KG5, if you ever get offered immortality just hand it over to me. I am willing to endure the horrors of not dying instead of you.

Naah, I'd take it just so I could wind you up ;)

Seriously though - I'm assuming you are not religious and don't believe in any kind of afterlife - but still immortality would be a lot to take on.

Don't get me wrong - I want to live a long happy life and if someone told me I could live happy and healthy to 150 I'd not complain.

However immortality implies never dying - as I said in another post you could do literally everything probably in about 2000 years - so after that what would you actually do?
 
^Nah, it's not so bad. Say we got immortality tomorrow--the solution is to stop having kids. Now, this brings up some really thorny human rights issues, but not on the same scale as the other options you're contemplating, I think, namely genocide or mass starvation or both. The planet can support six and change billion people. Not with current Western-average energy expenditures and eating habits, to be sure, but that too can be changed, and is indeed a historical aberration anyway ('course you could say the same thing about democracy, so that sort of reasoning could be dangerous :p ).

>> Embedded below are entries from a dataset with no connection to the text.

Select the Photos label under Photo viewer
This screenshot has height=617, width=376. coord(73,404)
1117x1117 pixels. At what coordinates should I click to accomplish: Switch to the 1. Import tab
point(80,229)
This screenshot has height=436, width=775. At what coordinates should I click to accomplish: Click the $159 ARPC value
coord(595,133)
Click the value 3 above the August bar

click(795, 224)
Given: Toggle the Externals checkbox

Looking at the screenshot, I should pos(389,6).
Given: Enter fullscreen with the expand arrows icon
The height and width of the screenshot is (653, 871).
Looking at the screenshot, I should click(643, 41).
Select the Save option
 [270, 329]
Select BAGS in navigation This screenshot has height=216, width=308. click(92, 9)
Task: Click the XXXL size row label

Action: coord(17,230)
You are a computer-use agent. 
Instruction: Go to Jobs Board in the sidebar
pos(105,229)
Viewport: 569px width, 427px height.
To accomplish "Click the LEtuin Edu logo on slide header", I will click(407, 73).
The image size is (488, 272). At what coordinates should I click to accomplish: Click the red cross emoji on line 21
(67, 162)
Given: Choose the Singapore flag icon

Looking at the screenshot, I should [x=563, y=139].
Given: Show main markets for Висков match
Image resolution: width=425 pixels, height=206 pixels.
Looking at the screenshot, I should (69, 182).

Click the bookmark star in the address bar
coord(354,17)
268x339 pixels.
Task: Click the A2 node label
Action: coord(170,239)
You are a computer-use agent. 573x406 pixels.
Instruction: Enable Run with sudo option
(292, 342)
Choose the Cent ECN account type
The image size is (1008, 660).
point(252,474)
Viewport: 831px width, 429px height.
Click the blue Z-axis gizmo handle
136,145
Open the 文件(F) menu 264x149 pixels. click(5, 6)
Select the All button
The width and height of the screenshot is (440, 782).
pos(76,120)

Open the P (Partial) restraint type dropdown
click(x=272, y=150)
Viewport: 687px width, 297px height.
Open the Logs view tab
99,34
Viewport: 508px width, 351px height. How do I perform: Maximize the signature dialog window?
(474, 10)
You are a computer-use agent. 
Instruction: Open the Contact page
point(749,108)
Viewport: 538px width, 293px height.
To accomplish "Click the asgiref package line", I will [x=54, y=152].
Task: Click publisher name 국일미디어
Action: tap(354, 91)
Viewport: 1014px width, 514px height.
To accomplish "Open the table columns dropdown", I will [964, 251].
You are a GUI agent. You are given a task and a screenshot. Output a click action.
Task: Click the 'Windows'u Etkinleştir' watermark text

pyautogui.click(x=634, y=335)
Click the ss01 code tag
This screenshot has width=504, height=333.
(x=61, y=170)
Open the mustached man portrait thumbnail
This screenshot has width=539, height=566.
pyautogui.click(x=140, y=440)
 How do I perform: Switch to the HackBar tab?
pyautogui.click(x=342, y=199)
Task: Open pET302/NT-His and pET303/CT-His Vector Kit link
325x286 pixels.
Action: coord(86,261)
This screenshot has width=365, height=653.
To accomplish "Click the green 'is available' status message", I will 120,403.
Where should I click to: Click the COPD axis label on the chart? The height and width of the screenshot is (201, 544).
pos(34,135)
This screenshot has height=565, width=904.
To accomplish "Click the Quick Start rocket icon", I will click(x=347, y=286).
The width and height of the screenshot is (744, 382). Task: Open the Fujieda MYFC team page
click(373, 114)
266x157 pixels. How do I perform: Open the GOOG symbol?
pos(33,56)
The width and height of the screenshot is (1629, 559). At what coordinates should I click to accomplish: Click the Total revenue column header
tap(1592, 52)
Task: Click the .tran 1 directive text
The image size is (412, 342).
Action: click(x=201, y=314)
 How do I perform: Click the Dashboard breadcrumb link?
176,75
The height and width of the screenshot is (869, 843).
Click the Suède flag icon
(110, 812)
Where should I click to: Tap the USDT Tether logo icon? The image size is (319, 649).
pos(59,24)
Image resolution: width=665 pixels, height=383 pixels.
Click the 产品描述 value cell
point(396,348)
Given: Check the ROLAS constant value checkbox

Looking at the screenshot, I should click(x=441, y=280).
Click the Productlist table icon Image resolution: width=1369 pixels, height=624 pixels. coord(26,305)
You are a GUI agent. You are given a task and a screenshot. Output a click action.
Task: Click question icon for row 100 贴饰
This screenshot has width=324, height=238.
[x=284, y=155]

So basically you are saying removing the right for people to breed freely is a GOOD option? I suppose relative to genocide it is, but still not "good" by any definition I'd use.

Maybe convince people through clever social engineering? ;)

Hey, they do it in China, and if they hadn't botched it up it would be a good thing. The (largely cultural, somewhat economic) incentive to sex-preferentially abort is going to cause them major problems down the line--this is something that should have been foreseen when they implemented the policy.

Strictures to obviate a gender imbalance might not be necessary on a system of tax credits or whatever in the U.S. and Europe.

Well massive global war would thin out the numbers, again probably bad!
Well, yeah. -_-

The problem is that with socialist systems..oh heck this is not trek tech stuff I can't go down that road!
Indeed. :D

Yes but what would you actually do? After say 10,000 years you will have soaked up every bit of culture, visited every place, got a doctorate in every possible subject - you would just continue, on and on.
Well, the human brain's storage capacity is poorly understood, but upper limits can be reasonably assumed. Iirc, it's something like 10^17 bits--which again iirc works out to about 1000-10000 years. So after those ten millennia, everything would be new again. :p Alternatively, there's no point in a human living longer than 10,000 years, but by that point I don't assume at all that humans or biological life at all will comprise most of that future society.

I also figure that new stuff will continue to come into being to study, enjoy, appreciate, get pissed at--all that fun human stuff.

This does to some extent go way off the point but I'm not sure life is meant to be like that, when it is short every second counts, when it is endless everything loses some of it's meaning.
I find life the more meaningful, should it be extended in quality as well as quantity... matter of taste I guess. :)

And hey, if I can't stay young and pretty, immortality doesn't really have much of a point. :D
Oh yes indeed.
To paraphrase Lawrence from Office Space, I think if I were immortal, I could get two chicks at the same time. If nothing else, then by sheer statistical probabilities.